Lisboa estava cheia de “criação”.
(E repare-se como os diversos significados do termo evoluíram em conjunto: dizia-se de quem se sabia comportar socialmente que era educado, que tinha maneiras, que era bem-criado (provavelmente pelas canjinhas que a velha criada ou a avó ou a mãezinha tinham preparado na infância ou adolescência, prolongadas por certo, pela mão consciente da esposa burguesa); hoje em dia, queixam-se os mais velhos – perante as ignorâncias da mocidade, os atropelos dos novos-ricos, o desleixo de meio-mundo – de que isto é um país de mal-criados. Pois mal-criados seremos, se nem já criação há em número suficiente para encher de produtos legítimos a mesa de todos nós.)
E a que chave haveria de recorrer o José Maria oitocentista, lisboeta de adopção, para abrir um entediado e cosmopolita Jacinto às delícias do sentir português, senão à inevitável canja?:
“(...) era de galinha e rescendia. Provou e levantou para mim, seu camarada de misérias, uns olhos que brilharam, surpreendidos. Tornou a sorver uma colherada mais cheia, mais considerada. E sorriu, um espanto – Está bom!
Estava precioso: tinha fígado e tinha moela: o seu perfume enternecia: três vezes, fervorosamente, ataquei aquele caldo.
- Também lá volto! – exclamava Jacinto, com uma convicção imensa. – É que estou cá com uma fome... Santo Deus! Há anos que não sinto esta fome.
Foi ele que rapou avidamente a sopeira.(...)”
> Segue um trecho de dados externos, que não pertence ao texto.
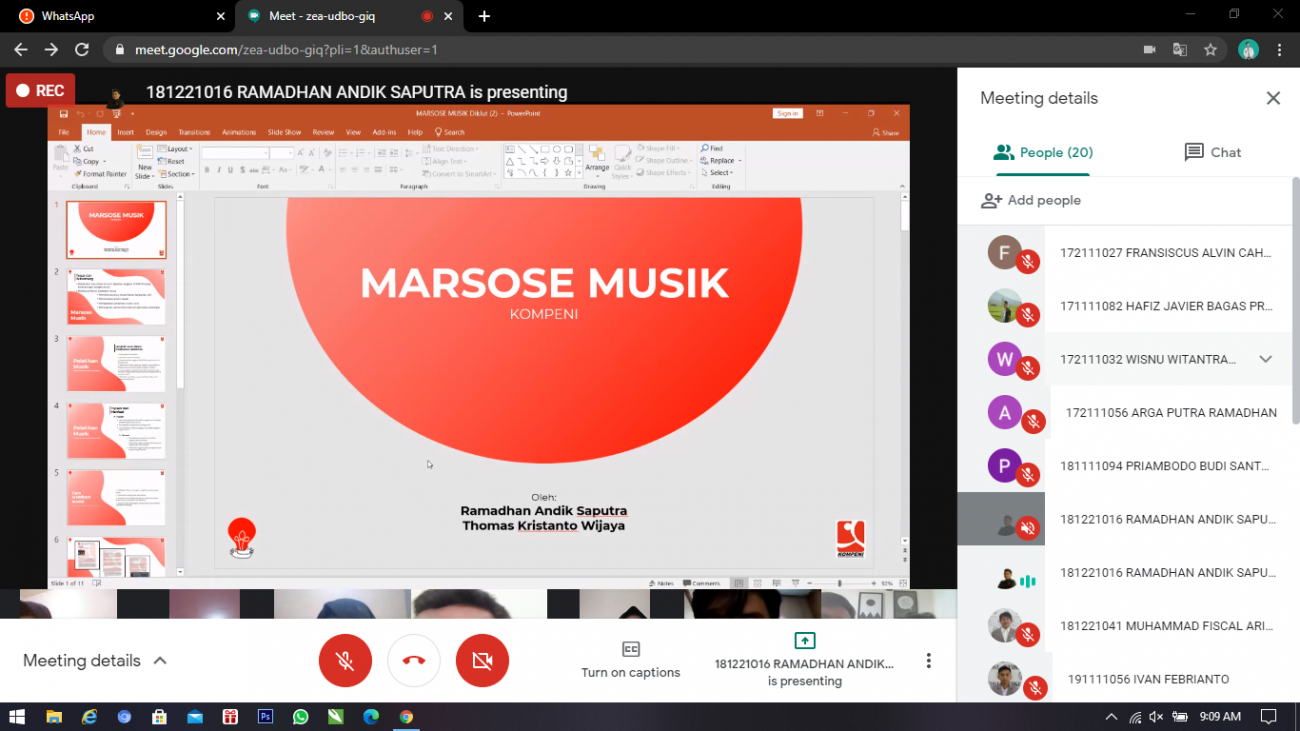Screen dimensions: 1300x731
Task: Expand the Meeting details chevron at bottom
Action: [x=160, y=661]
[in A Cidade e as Serras, José Maria Eça de Queiroz,]
“Canja” era, em similitude com o prato, tudo o que se fazia depressa e bem. Hoje em dia, nada parece ser “canja” neste Portugal que começou a entristecer nas palavras dum outro lisboeta órfão de sopas caseiras e não pára de se desconsolar. De nos desconsolar.
Perante umas serras desertas e uma cidade que de noite desaparece...
1 galinha gorda com miúdos – 1 cebola – salsa – 2l de água – arroz agulha, q.b.
Colocar a galinha na água salgada fria (de modo a que permitir que se desprenda da ave a maior quantidade possível de gordura e sucos) juntamente com a cebola e a salsa. Salgar (pouco! A saúde agradece). Cozer em lume brando, gentilmente, até a carne estar tenra e se desprender dos ossos (atenção aos frangos de aviário: ao fim de uma mão-vazia de minutos já o corpo ameaça desagregação, não constituindo sinal de canja rica. Aliás, ao usar frangos de aviário deve ter-se presente a menor valia que os mesmos oferecem).
Entretanto, cozer o arroz na proporção de 1-4. Deixar ligeiramente al dente e lavar em abundante água de modo a ficar bem solto.
Servir a canja com o arroz, a galinha desfiada e um esguicho de limão.
Duas ou três folhas de hortelã serão bem vindas por quem delas gostar.
NOTA: Pode-se estranhar a cozedura, à parte, do arroz. Preciosismo de quem precisa de mais de uma sessão para processar todo o caldo: se reaquecido, o arroz ultrapassa o ponto de cozedura e transforma-se numa pré-papa desagradável. Acrescentado frio ao caldo fumegante reaquecido não perde qualidades.